— Start of Task input —

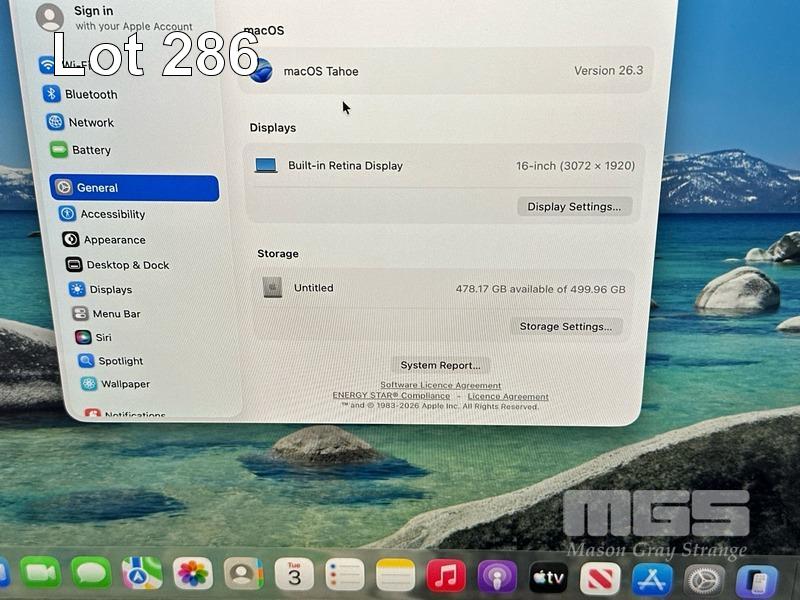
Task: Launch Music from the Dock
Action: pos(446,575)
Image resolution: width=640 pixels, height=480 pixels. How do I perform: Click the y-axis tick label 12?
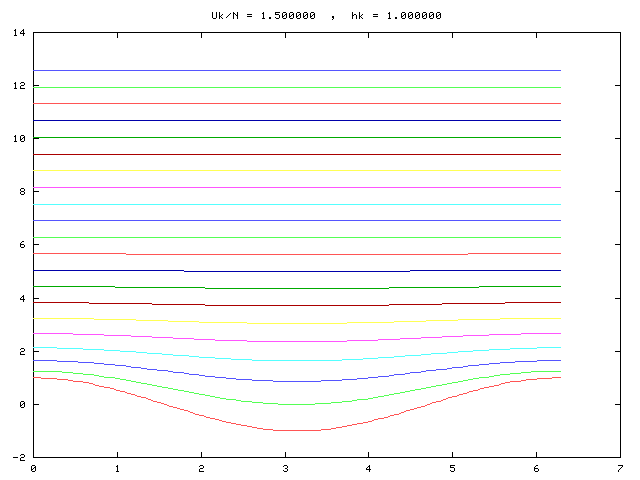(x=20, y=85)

— End of Task input —
— Start of Task input —

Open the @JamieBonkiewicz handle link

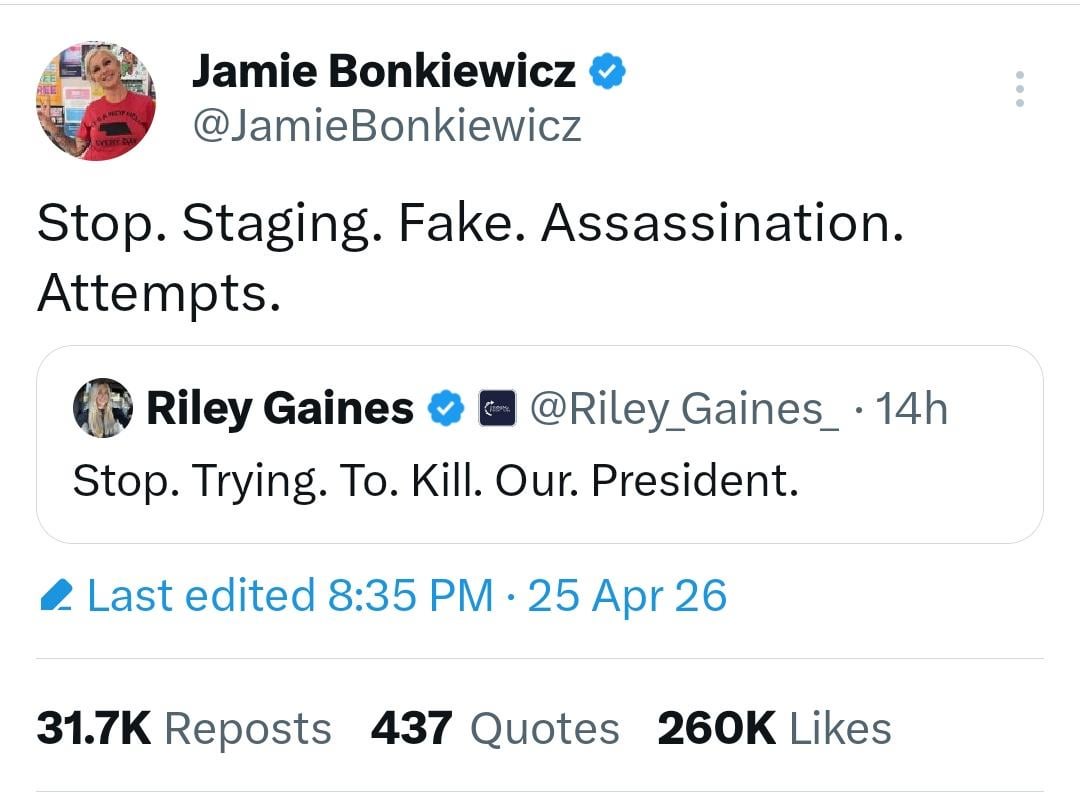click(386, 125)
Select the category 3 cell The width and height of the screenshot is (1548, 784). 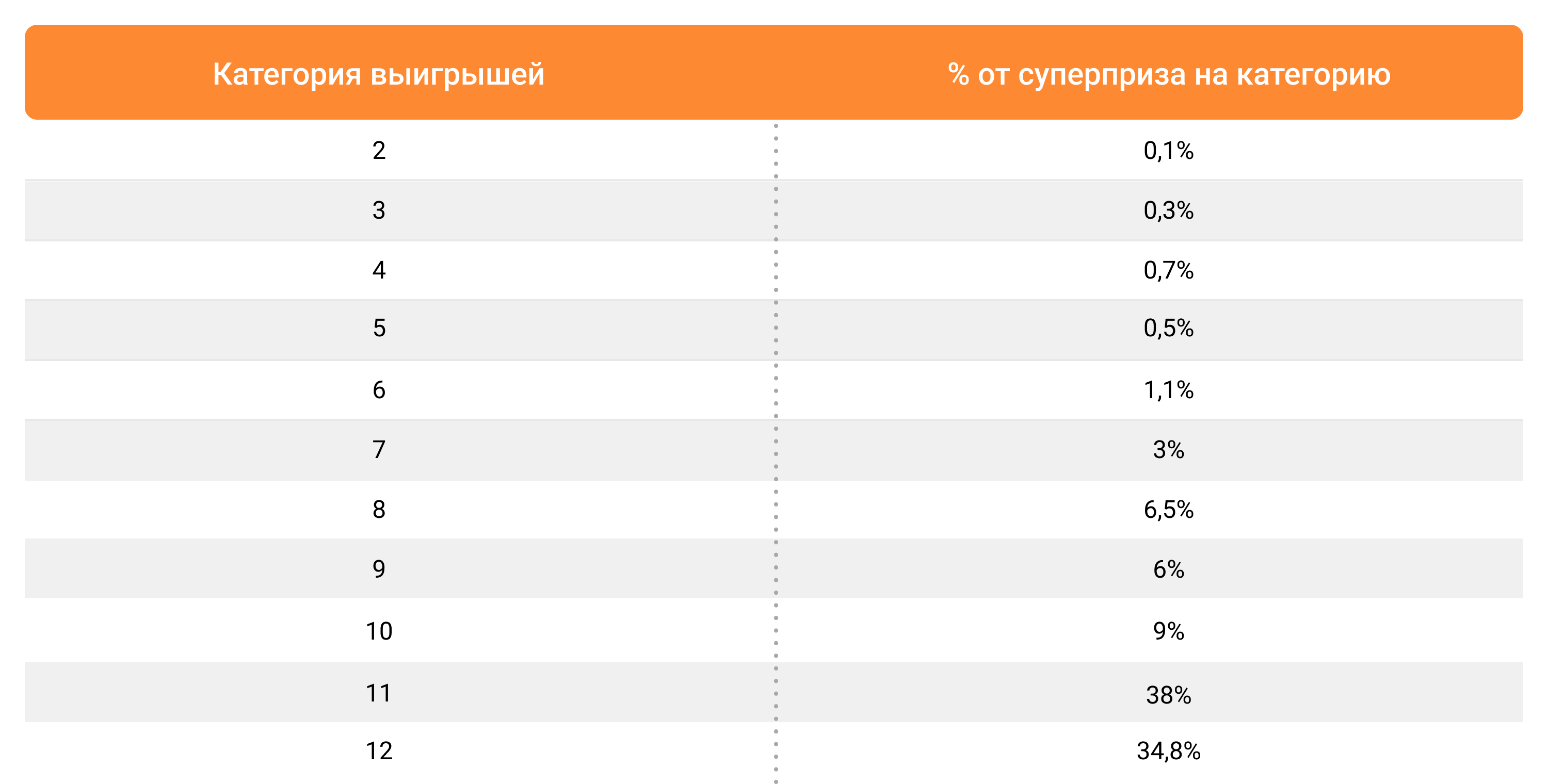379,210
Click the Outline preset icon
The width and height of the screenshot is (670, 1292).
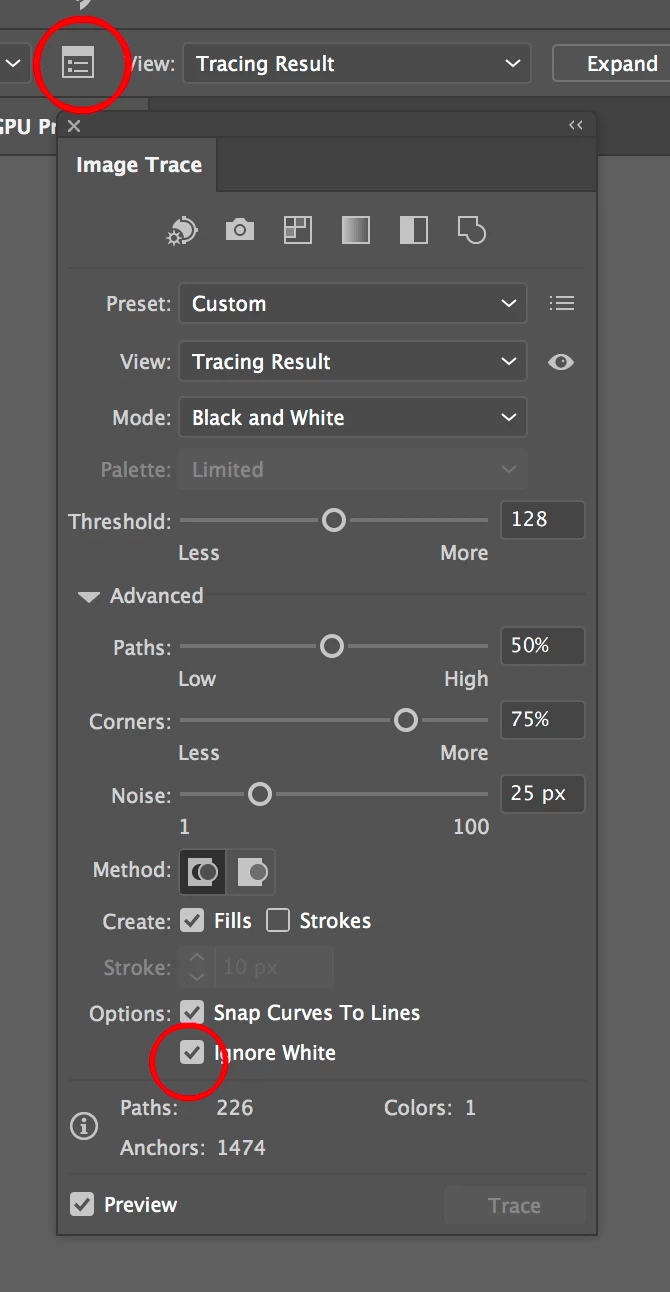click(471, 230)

— End of Task input —

* What to work on *
Starting with the line containing "Click the Outline preset icon" and going on through the line containing "click(471, 230)", give the listing as a two-column CSV with the columns command and location. Use one row for each text and its answer, place each value in a single quoted field with line breaks replaced by spaces, and leave the pictures out.

* Written response *
command,location
"Click the Outline preset icon The width and height of the screenshot is (670, 1292).","click(471, 230)"